The strengths of this study include a well-defined cohort, standardised laboratory measurements, and robust statistical analysis, including the calculation of confidence intervals and appropriate tests of significance. However, it has some limitations. Being a cross-sectional study, it cannot establish causality between thyroid dysfunction and poor glycaemic outcomes. Longitudinal studies are warranted to evaluate whether treating subclinical hypothyroidism in diabetic patients leads to sustained improvements in glycaemic indices and reduces cardiovascular risk [38, 39]. Additionally, the sample size, while adequate, may limit the generalisability to larger diverse populations.

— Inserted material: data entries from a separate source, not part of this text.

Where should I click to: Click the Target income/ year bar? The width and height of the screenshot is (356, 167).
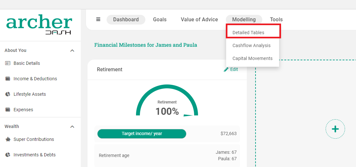point(142,133)
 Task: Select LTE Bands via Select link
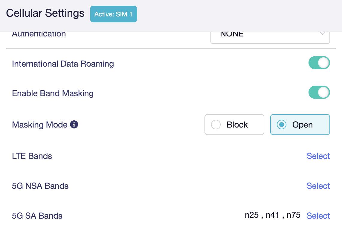pos(318,156)
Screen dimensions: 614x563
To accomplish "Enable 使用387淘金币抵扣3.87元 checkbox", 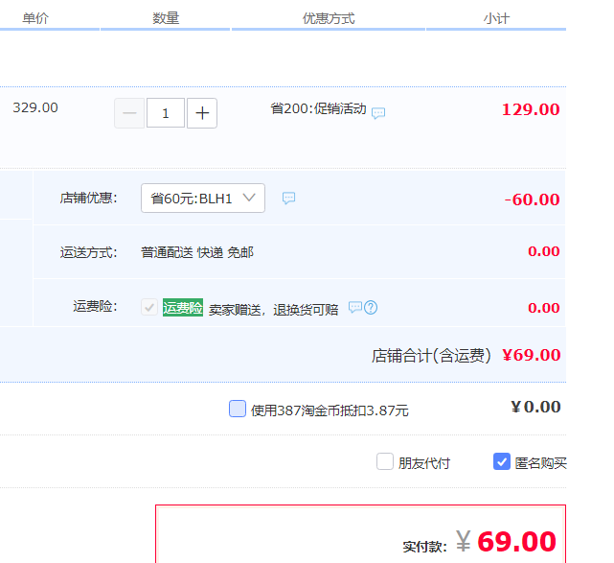I will pyautogui.click(x=238, y=410).
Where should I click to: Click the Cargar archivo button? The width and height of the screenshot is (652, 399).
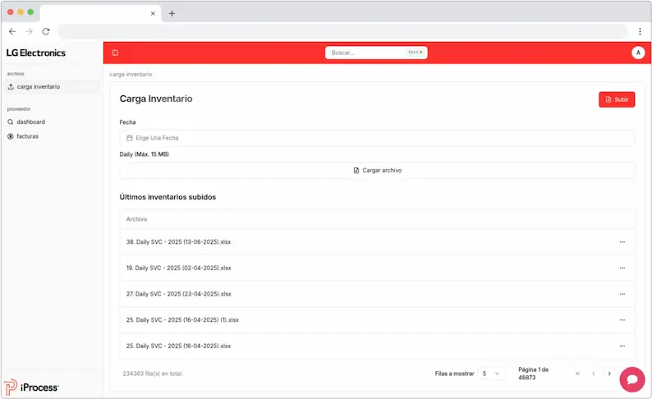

In conclusion, our study highlights a high burden of thyroid dysfunction among T1DM and T2DM patients in our setting and demonstrates its significant adverse impact on glycaemic control. Regular screening and timely treatment of thyroid dysfunction should be integrated into diabetes care protocols to achieve optimal metabolic outcomes and prevent complications.
This study highlights a significant prevalence of thyroid dysfunction among both T1DM and T2DM patients in our cohort, with subclinical hypothyroidism being the most frequent abnormality. The presence of thyroid dysfunction was associated with consistently higher fasting blood glucose, postprandial blood glucose, and HbA1c levels, indicating a clear adverse impact on glycaemic control. These findings underscore the importance of routine thyroid screening in patients with diabetes and suggest that early identification and appropriate management of thyroid dysfunction may contribute to optimised glycaemic targets, reduced insulin resistance, and prevention of long-term metabolic complications. Further prospective studies are warranted to assess the benefits of timely thyroid hormone replacement therapy in improving diabetes outcomes.